▸ Gegeven tekst
+++

Regeling vervallen per 01-01-2024

Verordening ambtelijke bijstand en de fractieondersteuning 2018 gemeente Pijnacker-Nootdorp

Geldend van 29-10-2022 t/m 31-12-2023 met terugwerkende kracht vanaf 01-04-2022

Intitulé

Verordening ambtelijke bijstand en de fractieondersteuning 2018 gemeente Pijnacker-Nootdorp

De raad van de gemeente Pijnacker-Nootdorp;

gezien het voorstel van de auditcommissie van 12 oktober 2017;

gelet op artikel 33 en 147 van de Gemeentewet;

besluit:

  • 1.

    vast te stellen de Verordening ambtelijke bijstand en de fractieondersteuning 2018 gemeente Pijnacker-Nootdorp;

  • 2.

    vast te stellen de Fractieondersteuning tabel kostensoorten (bijlage 1) met de volgende wijzigingen als gevolg van een amendement:

    • a.

      het onderdeel “opzetten, onderhouden en beheren van een website” wordt verplaatst van de kolom NIET naar de kolom WEL;

    • b.

      de tekst ‘(valt onder politieke partij)’ wordt verwijderd uit de tabel.

Verordening ambtelijke bijstand en de fractieondersteuning 2018 gemeente Pijnacker-Nootdorp

Hoofdstuk 1 Algemene bepalingen

Begripsbepalingen

  • a.

    Wet: de Gemeentewet;

  • b.

    Griffier: de griffier als bedoeld in artikel 100 van de Wet of diens plaatsvervanger;

  • c.

    Secretaris: de secretaris als bedoeld in artikel 100 van de Wet;

  • d.

    Ambtenaar: ambtenaar, aangesteld door Burgemeester en Wethouders van Pijnacker-Nootdorp;

  • e.

    Raadslid: een lid van de gemeenteraad van Pijnacker-Nootdorp;

  • f.

    Fractieleden van buiten de raad: door de raad benoemde leden ter ondersteuning van een fractie;

  • g.

    Fractie: leden van de raad die door het centraal stembureau op dezelfde kandidatenlijst verkozen zijn verklaard;

  • h.

    Auditcommissie: de auditcommissie als bedoeld in artikel 4 van het Reglement van orde voor vergaderingen en andere werkzaamheden van de raad van de gemeente Pijnacker-Nootdorp.

Hoofdstuk 2: Ambtelijke bijstand

Artikel 1

  • 1. Een raadslid wendt zich tot de griffier met een verzoek om:

    • a.

      feitelijke informatie van geringe omvang;

    • b.

      inzage in of afschrift van documenten die openbaar zijn;

    • c.

      bijstand bij het opstellen van voorstellen, amendementen en moties;

    • d.

      andere bijstand.

  • 2. De bijstand, bedoeld in het eerste lid wordt verleend door de griffier of een medewerker van de griffie. Indien de gevraagde bijstand niet door de griffier of een medewerker van de griffie kan worden verleend kan de griffier de secretaris verzoeken één of meer ambtenaren aan te wijzen, die de gevraagde bijstand verlenen.

+++

▸ Verplichte opdracht 1
Welke regels in de lijst bevatten het woord "applications"? Neem elk van die regels volledig over.
De lijst staat los van de verordening.

▸ Oefenmateriaal
+++

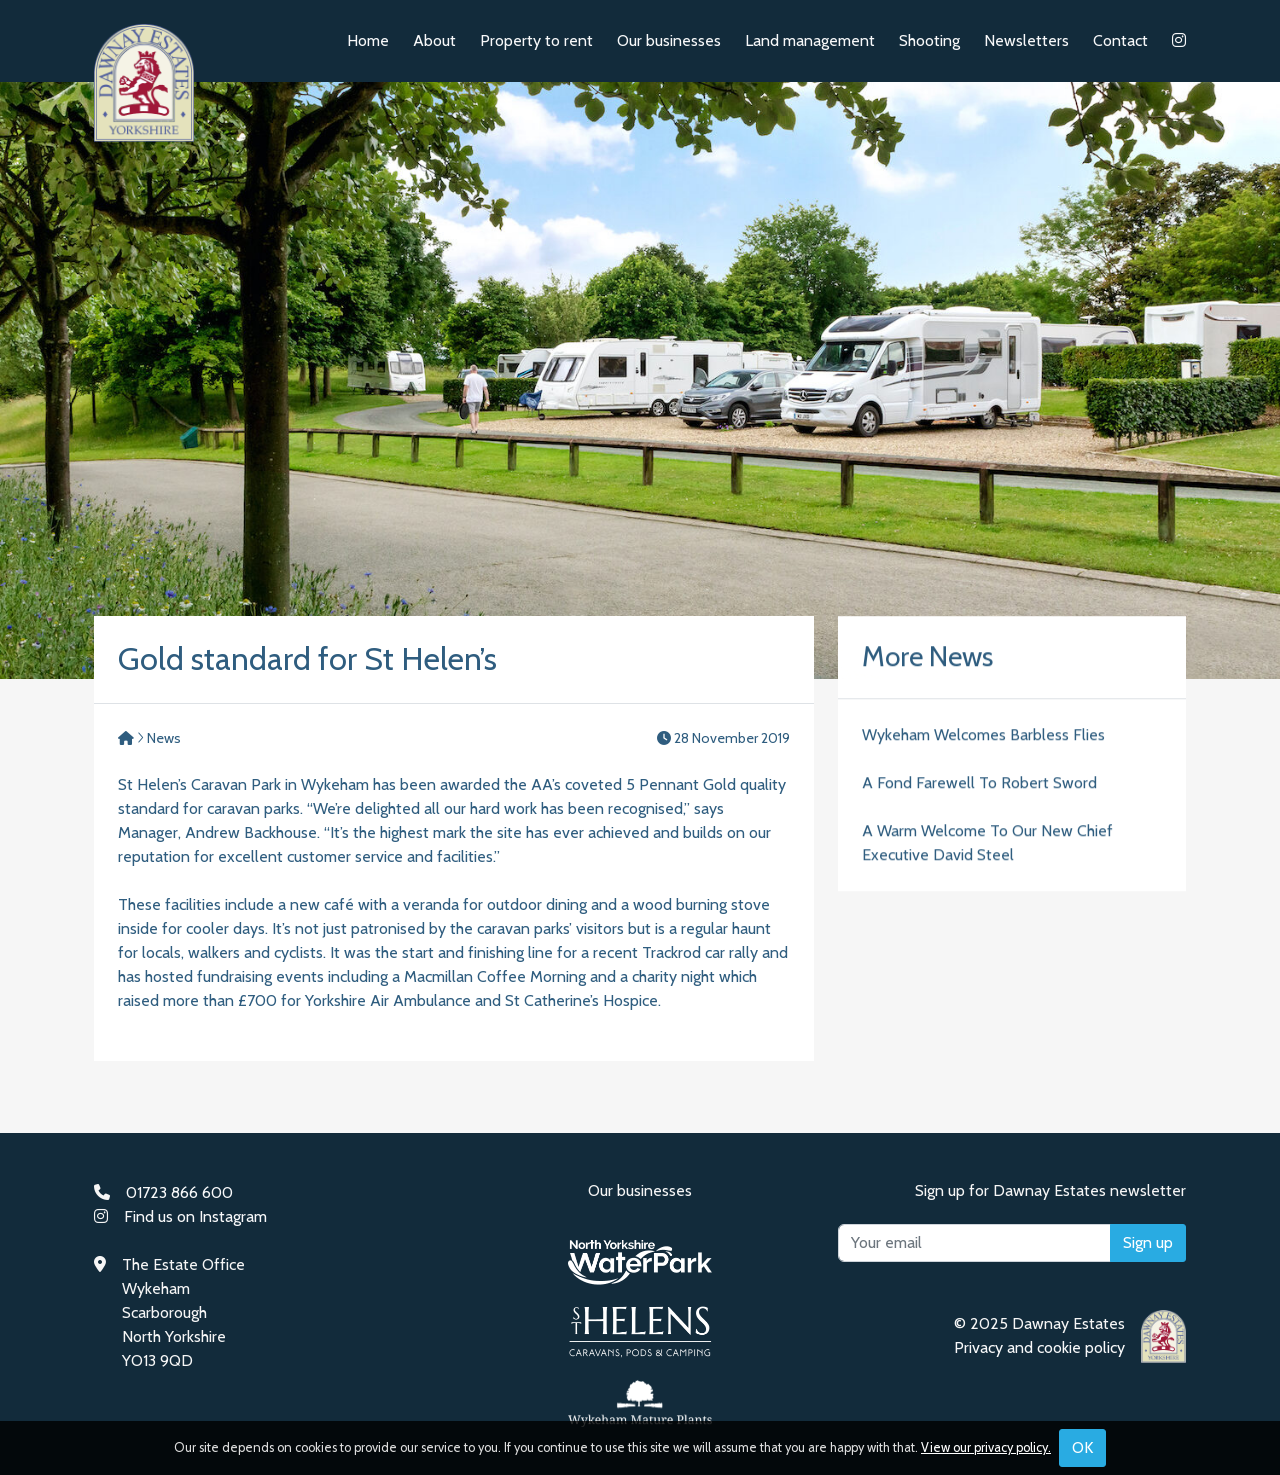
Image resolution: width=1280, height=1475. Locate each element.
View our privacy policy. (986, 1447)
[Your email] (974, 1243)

+++

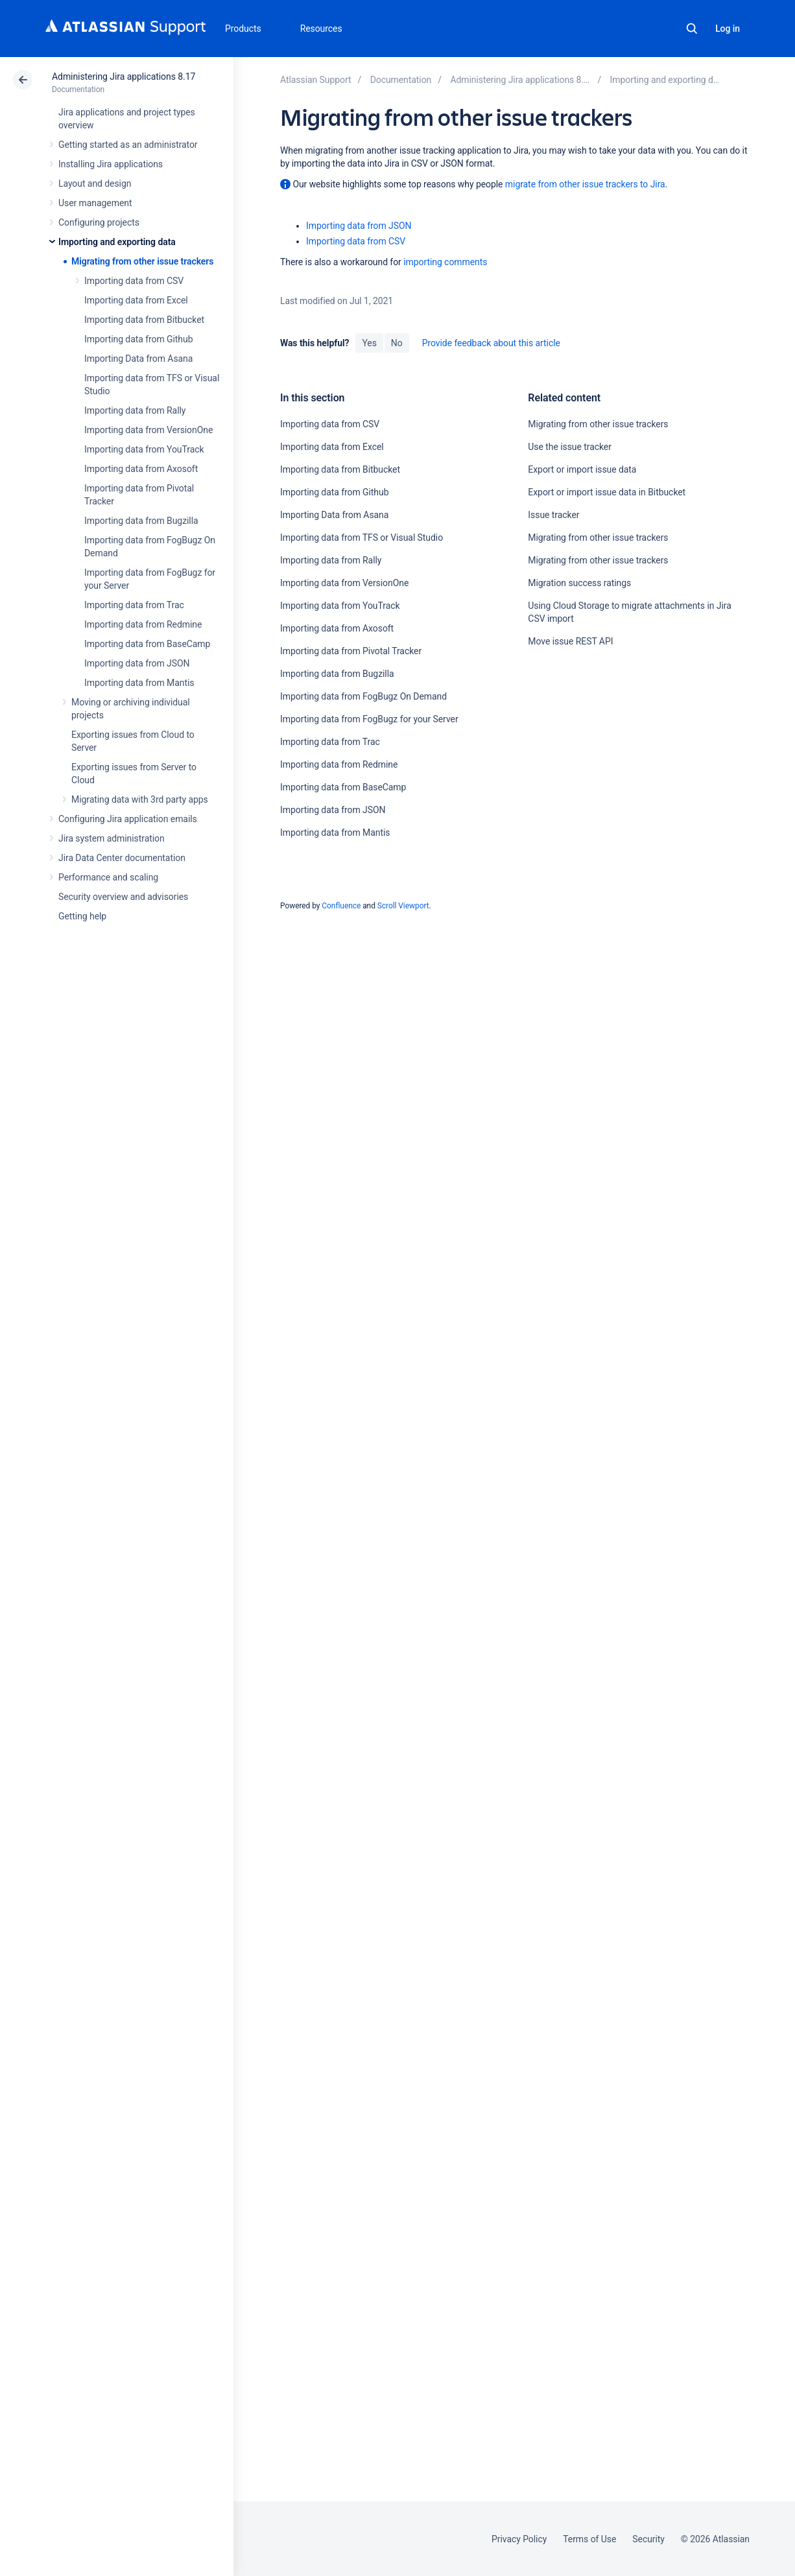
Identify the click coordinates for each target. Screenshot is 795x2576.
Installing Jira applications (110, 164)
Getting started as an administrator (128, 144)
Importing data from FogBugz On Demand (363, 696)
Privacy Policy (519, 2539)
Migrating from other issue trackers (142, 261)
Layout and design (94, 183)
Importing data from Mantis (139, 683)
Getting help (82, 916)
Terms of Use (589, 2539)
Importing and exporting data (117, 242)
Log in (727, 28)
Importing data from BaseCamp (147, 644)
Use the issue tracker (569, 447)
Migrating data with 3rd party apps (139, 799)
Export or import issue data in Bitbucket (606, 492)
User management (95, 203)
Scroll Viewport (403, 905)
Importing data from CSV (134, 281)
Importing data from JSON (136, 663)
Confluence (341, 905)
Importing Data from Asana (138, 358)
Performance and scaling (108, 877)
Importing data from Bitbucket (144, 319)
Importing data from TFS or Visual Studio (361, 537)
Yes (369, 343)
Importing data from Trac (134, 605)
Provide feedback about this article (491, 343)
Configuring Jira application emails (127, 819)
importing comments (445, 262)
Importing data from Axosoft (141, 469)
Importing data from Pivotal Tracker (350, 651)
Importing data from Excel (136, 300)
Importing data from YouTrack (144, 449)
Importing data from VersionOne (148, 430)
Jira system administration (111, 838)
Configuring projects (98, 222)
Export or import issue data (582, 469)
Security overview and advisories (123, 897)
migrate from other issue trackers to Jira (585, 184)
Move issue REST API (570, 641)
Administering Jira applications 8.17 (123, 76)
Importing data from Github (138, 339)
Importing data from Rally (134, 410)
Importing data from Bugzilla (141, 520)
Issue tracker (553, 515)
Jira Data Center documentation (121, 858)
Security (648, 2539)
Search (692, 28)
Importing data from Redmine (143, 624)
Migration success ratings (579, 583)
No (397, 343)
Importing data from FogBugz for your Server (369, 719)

+++

▸ Verplichte opdracht 2
Welke begrippen krijgen in de begripsbepalingen van de verordening een omschrijving?

▸ Uitgewerkt antwoord 1
Installing Jira applications (110, 164)
Administering Jira applications 8.17 (123, 76)

▸ Uitgewerkt antwoord 2
- Wet
- Griffier
- Secretaris
- Ambtenaar
- Raadslid
- Fractieleden van buiten de raad
- Fractie
- Auditcommissie